Use your limit laws. The limit of a sum is the sum of the limits, so long as those limits exist (and so long as the sum is finite... infinite sums require more work). So:
$\displaystyle \lim_{n\to\infty}\sum\limits_{k = 1}^{100} {k\left[ {\frac{{f\left( {a + \tfrac{k}{n}} \right) - f(a)}}{{\tfrac{k}{n}}}} \right]} = \sum\limits_{k = 1}^{100} {k\left[ \lim_{n\to\infty} {\frac{{f\left( {a + \tfrac{k}{n}} \right) - f(a)}}{{\tfrac{k}{n}}}} \right]}$
As $\displaystyle n\to \infty$, $\displaystyle \dfrac{k}{n} \to 0$. So, we can rewrite this limit:
$\displaystyle \sum\limits_{k = 1}^{100} {k\left[ \lim_{n\to\infty} {\frac{{f\left( {a + \tfrac{k}{n}} \right) - f(a)}}{{\tfrac{k}{n}}}} \right]} = \sum\limits_{k = 1}^{100} {k\left[ \lim_{\tfrac{k}{n}\to 0} {\frac{{f\left( {a + \tfrac{k}{n}} \right) - f(a)}}{{\tfrac{k}{n}}}} \right]}$
Next, you asked about how you use $\displaystyle f'(a) = 1$. Use the definition of the derivative.

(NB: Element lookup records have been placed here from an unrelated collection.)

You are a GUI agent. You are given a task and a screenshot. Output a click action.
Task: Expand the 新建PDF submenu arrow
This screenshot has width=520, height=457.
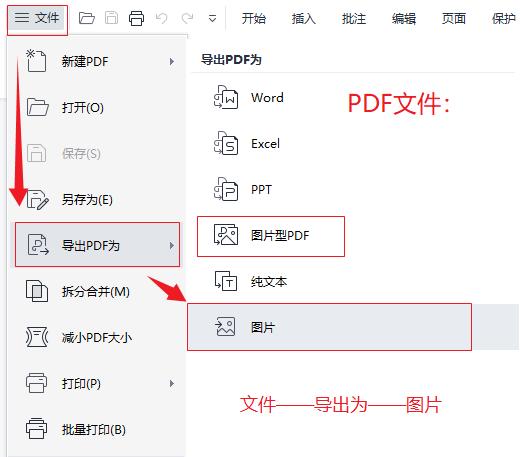[171, 61]
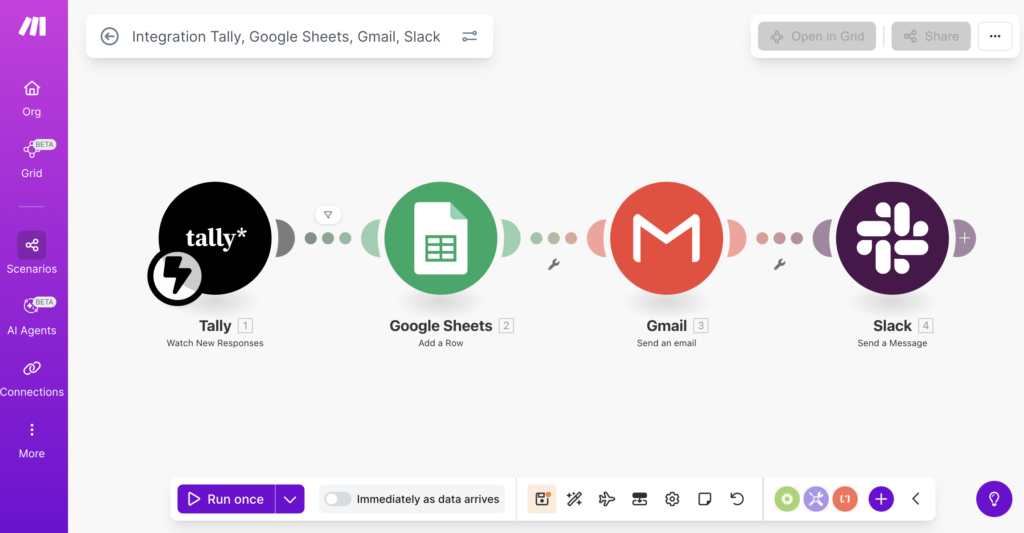Screen dimensions: 1024x533
Task: Open Scenarios in the sidebar
Action: click(32, 253)
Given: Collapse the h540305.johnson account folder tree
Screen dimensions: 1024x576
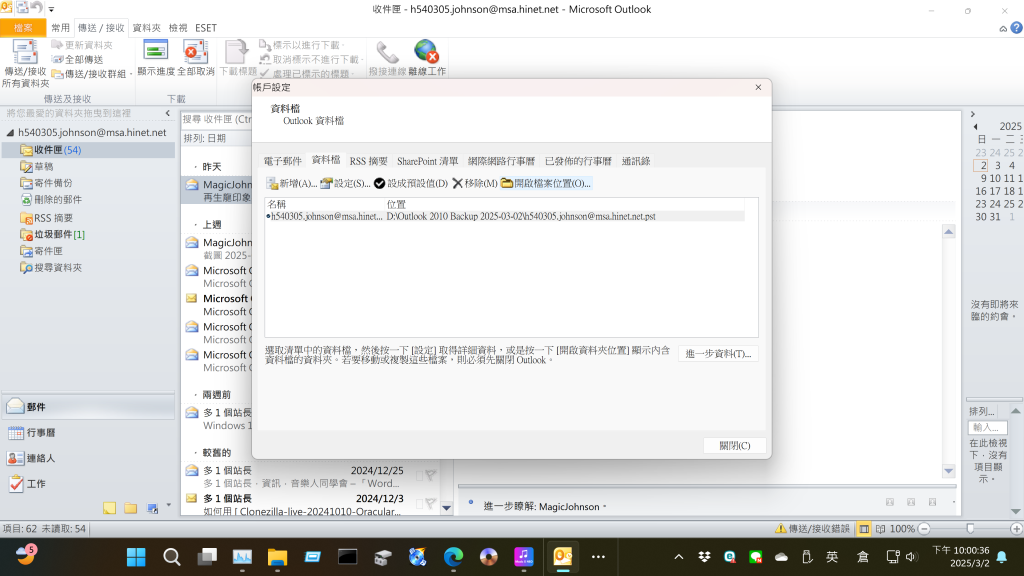Looking at the screenshot, I should (11, 133).
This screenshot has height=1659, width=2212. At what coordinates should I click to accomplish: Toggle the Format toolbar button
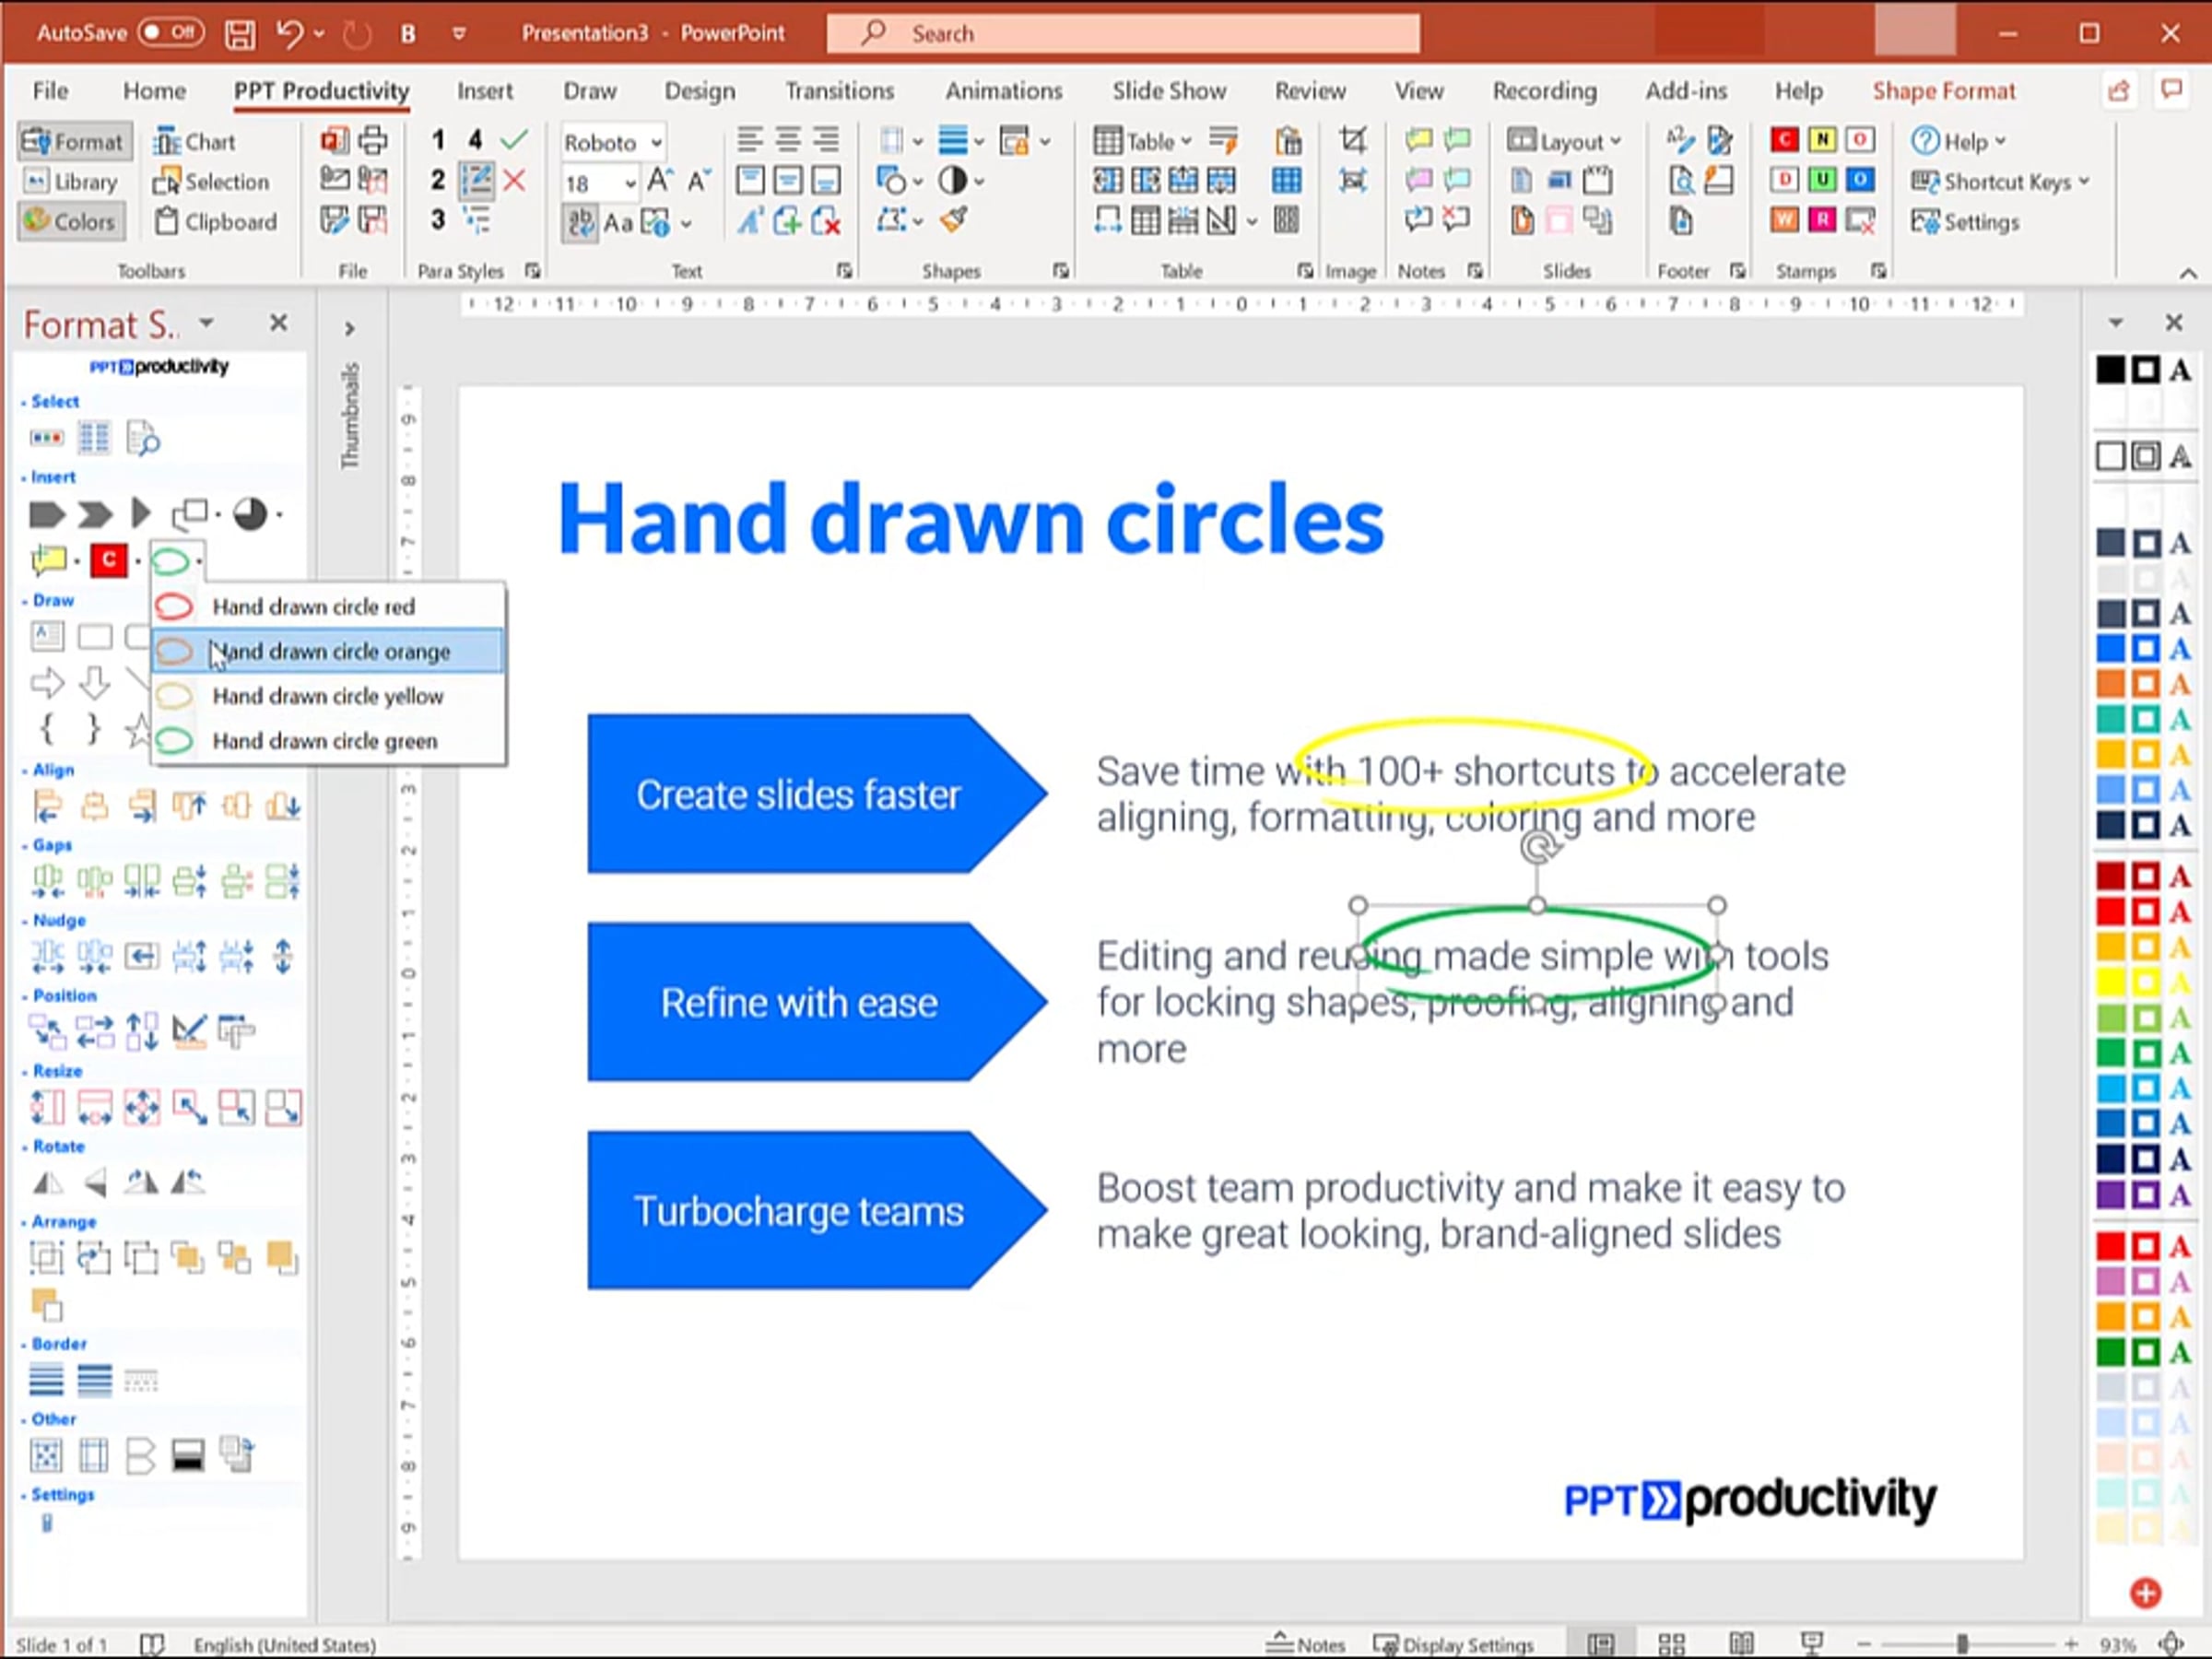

For a general function $\displaystyle f(x)$, you know $\displaystyle f'(a) = ???$ (Hint: When you write it out, replace $\displaystyle h$ by $\displaystyle \tfrac{k}{n}$)
For your question about the series converging to 0, no. You have the numerator and denominator approaching zero. 0/0 is not defined, so you need to simplify the expression before you can take the limit.
Ok I think I have this entirely put together, can you tell me if this looks right?
$\displaystyle \lim_{n\to\infty}n[f(a + \frac{1}{n}) + f(a + \frac{2}{n}) + ... + f(a + \frac{100}{n}) - 100f(a)\right]$
$\displaystyle = \lim_{n\to\infty}n\left[(\sum\limits_{k=1}^{100}f(a + \frac{k}{n})) - 100f(a)\right]$
$\displaystyle = \lim_{n\to\infty}n\left[\sum\limits_{k=1}^{100}(f(a + \frac{k}{n}) - f(a))\right]$
$\displaystyle = \lim_{n\to\infty}\sum\limits_{k=1}^{100}k\frac{n}{ k}\left[f(a + \frac{k}{n}) - f(a))\right]$
$\displaystyle = \lim_{n\to\infty}\sum\limits_{k=1}^{100}k\left[\frac{f(a + \frac{k}{n}) - f(a)}{\frac{k}{n}}\right]$
Now, since the limit of a sum is the sum of the limits, we can write:
$\displaystyle \lim_{n\to\infty}\sum\limits_{k = 1}^{100} {k\left[ {\frac{{f\left( {a + \tfrac{k}{n}} \right) - f(a)}}{{\tfrac{k}{n}}}} \right]} = \sum\limits_{k = 1}^{100} {k\left[ \lim_{n\to\infty} {\frac{{f\left( {a + \tfrac{k}{n}} \right) - f(a)}}{{\tfrac{k}{n}}}} \right]}$
As $\displaystyle n\to \infty$, $\displaystyle \dfrac{k}{n} \to 0$. So, we can rewrite this limit:
$\displaystyle \sum\limits_{k = 1}^{100} {k\left[ \lim_{n\to\infty} {\frac{{f\left( {a + \tfrac{k}{n}} \right) - f(a)}}{{\tfrac{k}{n}}}} \right]} = \sum\limits_{k = 1}^{100} {k\left[ \lim_{\tfrac{k}{n}\to 0} {\frac{{f\left( {a + \tfrac{k}{n}} \right) - f(a)}}{{\tfrac{k}{n}}}} \right]}$
Note: the definition of a derivative is $\displaystyle f'(a) = \lim_{h\to\0} \frac{f(a+h) - f(a)}{h}.$
We have this here in our modified limit: $\displaystyle \sum\limits_{k = 1}^{100} {k\left[ \lim_{\tfrac{k}{n}\to 0} {\frac{{f\left( {a + \tfrac{k}{n}} \right) - f(a)}}{{\tfrac{k}{n}}}} \right]}$.
So we can write $\displaystyle \sum\limits_{k = 1}^{100} {k\left[ \lim_{\tfrac{k}{n}\to 0} {\frac{{f\left( {a + \tfrac{k}{n}} \right) - f(a)}}{{\tfrac{k}{n}}}} \right]} = \sum\limits_{k = 1}^{100}kf'(a) = \sum\limits_{k = 1}^{100}k = 5050. $
Is that straightforward and correct?